A close encounter with false sharing

False sharing happens when multiple CPU cores modify different but closely located memory, unintentionally sharing a cache line as a result. Atomic operations on memory not shared with other threads are normally uncontended, and therefore almost as fast as non-atomic ones, but false sharing can cause them to execute orders of magnitude more slowly. The usual remedy for false sharing is to space the data farther apart, forcing it into distinct cache lines. While I’ve been aware of false sharing for years, it always seemed like a concern in the domain of experts, one of those things that don’t affect code written by mere mortals. This is a story of how I encountered it in my own code.

Atomic counter

I work on batch processing software that goes through a large number of events, numbering from thousands to hundreds of billions. To speed things up the program typically spawns as many threads as there are physical cores, and processes events in parallel. In debugging and production alike it’s very useful to log the progress of processing, so that one can gauge how long it will take for it to finish, as well as spot if a bug has slowed it down. As this is needed in many places, it’s abstracted into a lightweight progress tracker/counter with a minimal API:

pub struct Progress { ... }

impl Progress {
    /// Construct Progress.
    pub fn new() -> Self { ... }
    /// Bump the counter, and occasionally print a log message.
    pub fn bump(&self) { ... }
    /// Consume the counter, and print a final log message.
    pub fn finish(self) { ... }
}

// example usage:
fn process(input: impl Iterator<Item = Data>) {
    let progress = Progress::new();
    for event in input {
        progress.bump(); // bump the counter, occasionally logging a message
        // ... do the work ...
    }
    progress.finish(); // log the total count of processed events
}

For real-world use it’s crucial for bump() to take &self rather than &mut self, and for Progress to be Sync. That allows reporting progress from multiple threads, typically by calling bump() from closures invoked by Rayon parallel iterators. Here is another example, one that we can actually run and measure:

use rayon::prelude::*;

fn main() {
    let progress = Progress::new();
    let data = vec![0u64..10_000_000; 128];
    let sum: f64 = data
        .into_par_iter()
        .map(|subiter| {
            let mut s = 0.;
            for n in subiter {
                progress.bump();
                s += (n as f64).sqrt().sin()
            }
            s
        })
        .sum();
    progress.finish();
    println!("final sum: {sum}");
}

Of course, the progress of this particular calculation could be reported in a number of better ways – but imagine this to be a placeholder for a more complex calculation where number of elements or speed of execution is not known in advance.

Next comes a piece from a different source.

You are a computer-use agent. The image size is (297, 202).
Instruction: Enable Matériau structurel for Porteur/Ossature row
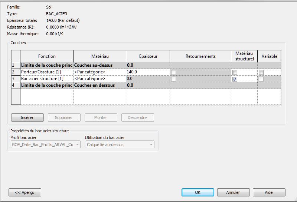coord(235,72)
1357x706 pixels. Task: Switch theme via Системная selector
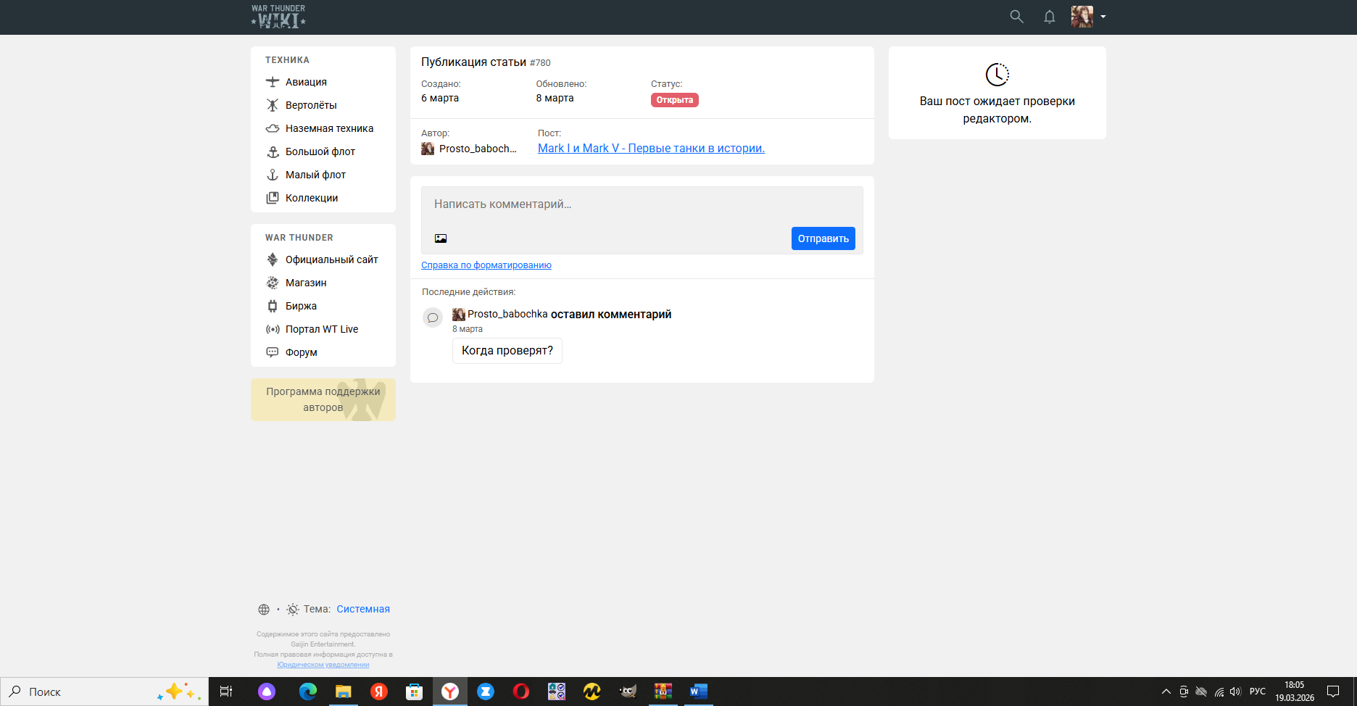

With the progress calls commented out, the above program takes 1.8s to execute on my 12-core CPU. With RAYON_NUM_THREADS=1 it takes 9.83s, so the parallelization is far from perfect, but it still brings massive speedup. Multiple runs exhibit only minor variations in timing.

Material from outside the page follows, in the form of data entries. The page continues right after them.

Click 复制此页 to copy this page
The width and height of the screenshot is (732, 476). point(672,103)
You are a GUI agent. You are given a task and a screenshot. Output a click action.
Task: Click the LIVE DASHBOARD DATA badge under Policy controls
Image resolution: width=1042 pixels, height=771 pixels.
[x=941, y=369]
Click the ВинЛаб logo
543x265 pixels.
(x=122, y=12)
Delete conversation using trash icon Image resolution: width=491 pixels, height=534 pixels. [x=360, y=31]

Given the constraints above, the obvious implementation of Progress would use an AtomicU64 counter incremented on every bump(), and occasionally check whether to log:

use std::sync::atomic::{AtomicU64, Ordering};
use std::sync::Mutex;
use std::time::Instant;

impl Progress {
    pub fn new() -> Self {
        Progress {
            count: 0.into(),
            last_logged: Mutex::new(Instant::now()),
        }
    }

    pub fn bump(&self) {
        let cnt = self.count.fetch_add(1, Ordering::Relaxed);
        if cnt % 0x1000000 == 0 {
            self.maybe_log();
        }
    }

    #[cold]
    fn maybe_log(&self) {
        let Some(mut last_logged) = self.last_logged.try_lock().ok() else {
            // never allow this mutex to introduce waiting
            return;
        };
        if last_logged.elapsed().as_secs_f64() < 5. {
            return;
        }
        eprintln!("processed {} events", self.fetch_count());
        *last_logged = Instant::now();
    }

    fn fetch_count(&self) -> u64 {
        self.count.load(Ordering::Relaxed)
    }

    pub fn finish(self) {
        eprintln!("processed {} events", self.fetch_count());
    }
}

The code is intended to be efficient: on the hot path, it executes a single atomic increment and a fast power-of-two-modulo check to see if it needs to do more. Only once in several million invocations does it actually check the time to see if it needs to log the progress message. Compared to the much heavier floating-point work, one would expect the atomic increment and the subsequent check to be negligible.

But running the code shows otherwise – this version takes a whopping 38s to execute. In other words, progress reporting has made the code 20x slower.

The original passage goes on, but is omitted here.